* EXERCISE DESCRIPTION:
Find every line below that contains the word "computer" and copy it out.

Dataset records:
· · · · · · ·

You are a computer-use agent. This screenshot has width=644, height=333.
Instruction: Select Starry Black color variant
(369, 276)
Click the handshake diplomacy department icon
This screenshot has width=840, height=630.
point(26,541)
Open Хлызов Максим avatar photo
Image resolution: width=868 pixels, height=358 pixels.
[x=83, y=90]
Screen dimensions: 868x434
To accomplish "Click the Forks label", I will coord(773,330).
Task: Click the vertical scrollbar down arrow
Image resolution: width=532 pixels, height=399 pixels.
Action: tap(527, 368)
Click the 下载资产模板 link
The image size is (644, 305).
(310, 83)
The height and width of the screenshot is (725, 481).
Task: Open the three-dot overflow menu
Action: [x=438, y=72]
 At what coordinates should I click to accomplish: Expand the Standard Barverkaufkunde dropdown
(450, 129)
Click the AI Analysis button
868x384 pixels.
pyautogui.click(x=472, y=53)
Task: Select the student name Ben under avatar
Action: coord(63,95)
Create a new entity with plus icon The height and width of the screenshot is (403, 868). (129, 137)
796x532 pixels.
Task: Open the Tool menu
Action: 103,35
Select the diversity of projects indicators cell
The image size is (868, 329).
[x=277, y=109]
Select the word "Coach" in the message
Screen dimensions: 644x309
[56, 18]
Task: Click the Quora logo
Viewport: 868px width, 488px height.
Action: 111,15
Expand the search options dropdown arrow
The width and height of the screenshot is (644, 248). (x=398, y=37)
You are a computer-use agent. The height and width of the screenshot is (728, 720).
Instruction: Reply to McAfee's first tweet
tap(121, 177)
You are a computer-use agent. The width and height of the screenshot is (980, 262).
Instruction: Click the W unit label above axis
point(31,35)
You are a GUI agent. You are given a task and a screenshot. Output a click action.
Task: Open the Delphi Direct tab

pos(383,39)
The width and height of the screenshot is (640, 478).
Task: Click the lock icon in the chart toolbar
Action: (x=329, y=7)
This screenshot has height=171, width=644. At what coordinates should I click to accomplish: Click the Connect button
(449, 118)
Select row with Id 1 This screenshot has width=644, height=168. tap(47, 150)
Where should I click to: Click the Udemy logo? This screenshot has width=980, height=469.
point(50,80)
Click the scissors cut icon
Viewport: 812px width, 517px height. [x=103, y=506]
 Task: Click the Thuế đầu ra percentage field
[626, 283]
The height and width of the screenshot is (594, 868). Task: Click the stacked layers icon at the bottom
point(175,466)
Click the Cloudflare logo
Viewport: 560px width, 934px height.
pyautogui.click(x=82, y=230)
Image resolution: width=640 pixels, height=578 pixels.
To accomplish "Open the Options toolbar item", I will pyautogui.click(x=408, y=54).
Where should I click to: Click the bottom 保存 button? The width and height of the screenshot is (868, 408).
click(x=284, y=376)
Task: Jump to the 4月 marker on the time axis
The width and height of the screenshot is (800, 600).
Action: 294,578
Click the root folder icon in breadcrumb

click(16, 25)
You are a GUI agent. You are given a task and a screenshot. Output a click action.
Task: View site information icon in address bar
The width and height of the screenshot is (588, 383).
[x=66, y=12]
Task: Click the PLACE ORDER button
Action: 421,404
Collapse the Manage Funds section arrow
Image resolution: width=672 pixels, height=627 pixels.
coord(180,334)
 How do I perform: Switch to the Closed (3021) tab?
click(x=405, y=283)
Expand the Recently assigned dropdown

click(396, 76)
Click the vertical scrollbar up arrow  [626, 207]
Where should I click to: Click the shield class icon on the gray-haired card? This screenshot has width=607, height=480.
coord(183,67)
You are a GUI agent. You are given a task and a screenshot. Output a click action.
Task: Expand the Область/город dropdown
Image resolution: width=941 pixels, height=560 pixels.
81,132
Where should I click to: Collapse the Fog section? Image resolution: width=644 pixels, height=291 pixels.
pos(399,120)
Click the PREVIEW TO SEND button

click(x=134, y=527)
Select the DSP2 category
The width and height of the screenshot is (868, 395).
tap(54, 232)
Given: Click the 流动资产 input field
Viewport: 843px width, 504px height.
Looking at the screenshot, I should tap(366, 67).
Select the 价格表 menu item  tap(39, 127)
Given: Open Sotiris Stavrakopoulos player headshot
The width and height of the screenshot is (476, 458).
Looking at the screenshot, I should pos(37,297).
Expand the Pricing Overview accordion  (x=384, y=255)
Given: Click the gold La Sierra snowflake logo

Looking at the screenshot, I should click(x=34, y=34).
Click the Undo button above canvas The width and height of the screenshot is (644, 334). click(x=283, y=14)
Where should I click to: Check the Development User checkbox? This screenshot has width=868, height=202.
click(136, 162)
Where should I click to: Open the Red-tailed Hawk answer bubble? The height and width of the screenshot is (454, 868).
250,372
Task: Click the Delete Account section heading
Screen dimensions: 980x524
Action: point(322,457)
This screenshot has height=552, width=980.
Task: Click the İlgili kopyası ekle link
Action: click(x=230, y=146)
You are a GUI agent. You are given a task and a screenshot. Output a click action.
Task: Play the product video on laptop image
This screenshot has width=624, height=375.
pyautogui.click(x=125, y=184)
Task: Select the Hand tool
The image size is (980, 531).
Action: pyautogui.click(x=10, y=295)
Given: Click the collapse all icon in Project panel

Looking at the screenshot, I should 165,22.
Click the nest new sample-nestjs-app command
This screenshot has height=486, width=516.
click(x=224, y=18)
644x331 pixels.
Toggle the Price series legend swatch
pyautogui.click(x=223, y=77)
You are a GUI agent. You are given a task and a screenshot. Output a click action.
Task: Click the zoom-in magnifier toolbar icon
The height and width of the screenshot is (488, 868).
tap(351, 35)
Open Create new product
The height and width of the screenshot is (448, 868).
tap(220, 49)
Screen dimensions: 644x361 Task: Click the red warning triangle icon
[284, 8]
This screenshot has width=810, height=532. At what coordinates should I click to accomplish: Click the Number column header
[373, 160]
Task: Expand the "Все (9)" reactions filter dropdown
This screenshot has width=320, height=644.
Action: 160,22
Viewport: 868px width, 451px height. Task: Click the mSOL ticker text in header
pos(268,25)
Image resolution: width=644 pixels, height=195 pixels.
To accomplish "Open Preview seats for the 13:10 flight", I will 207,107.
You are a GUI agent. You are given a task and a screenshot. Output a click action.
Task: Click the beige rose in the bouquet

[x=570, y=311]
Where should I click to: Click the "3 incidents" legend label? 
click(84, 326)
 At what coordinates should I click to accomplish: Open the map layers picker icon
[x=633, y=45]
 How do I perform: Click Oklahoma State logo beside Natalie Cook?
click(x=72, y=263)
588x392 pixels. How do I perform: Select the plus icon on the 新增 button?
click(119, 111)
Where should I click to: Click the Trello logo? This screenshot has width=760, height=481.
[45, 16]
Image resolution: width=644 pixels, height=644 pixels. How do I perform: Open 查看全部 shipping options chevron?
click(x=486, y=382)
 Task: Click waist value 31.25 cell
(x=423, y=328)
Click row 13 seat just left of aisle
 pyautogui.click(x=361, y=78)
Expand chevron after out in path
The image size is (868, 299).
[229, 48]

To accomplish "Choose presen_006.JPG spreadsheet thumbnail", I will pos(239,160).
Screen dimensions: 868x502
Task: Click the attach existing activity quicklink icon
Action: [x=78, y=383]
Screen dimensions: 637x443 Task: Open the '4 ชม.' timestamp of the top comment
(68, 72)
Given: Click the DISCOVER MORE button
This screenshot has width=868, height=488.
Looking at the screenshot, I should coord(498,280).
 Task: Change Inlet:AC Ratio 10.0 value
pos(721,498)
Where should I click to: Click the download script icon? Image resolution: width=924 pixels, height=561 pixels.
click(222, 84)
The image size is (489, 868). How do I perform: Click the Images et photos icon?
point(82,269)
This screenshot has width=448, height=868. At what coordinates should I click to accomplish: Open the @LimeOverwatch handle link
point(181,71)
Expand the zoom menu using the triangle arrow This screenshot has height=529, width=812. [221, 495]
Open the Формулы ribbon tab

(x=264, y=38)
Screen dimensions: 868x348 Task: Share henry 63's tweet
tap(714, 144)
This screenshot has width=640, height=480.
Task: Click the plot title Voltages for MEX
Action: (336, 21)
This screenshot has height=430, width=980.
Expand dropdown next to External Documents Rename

· · · · · · ·

* RESPONSE AREA:
You are a computer-use agent. This screenshot has width=644, height=333.
You are a computer-use agent. The height and width of the screenshot is (728, 720).
You are a computer-use agent. The width and height of the screenshot is (980, 262).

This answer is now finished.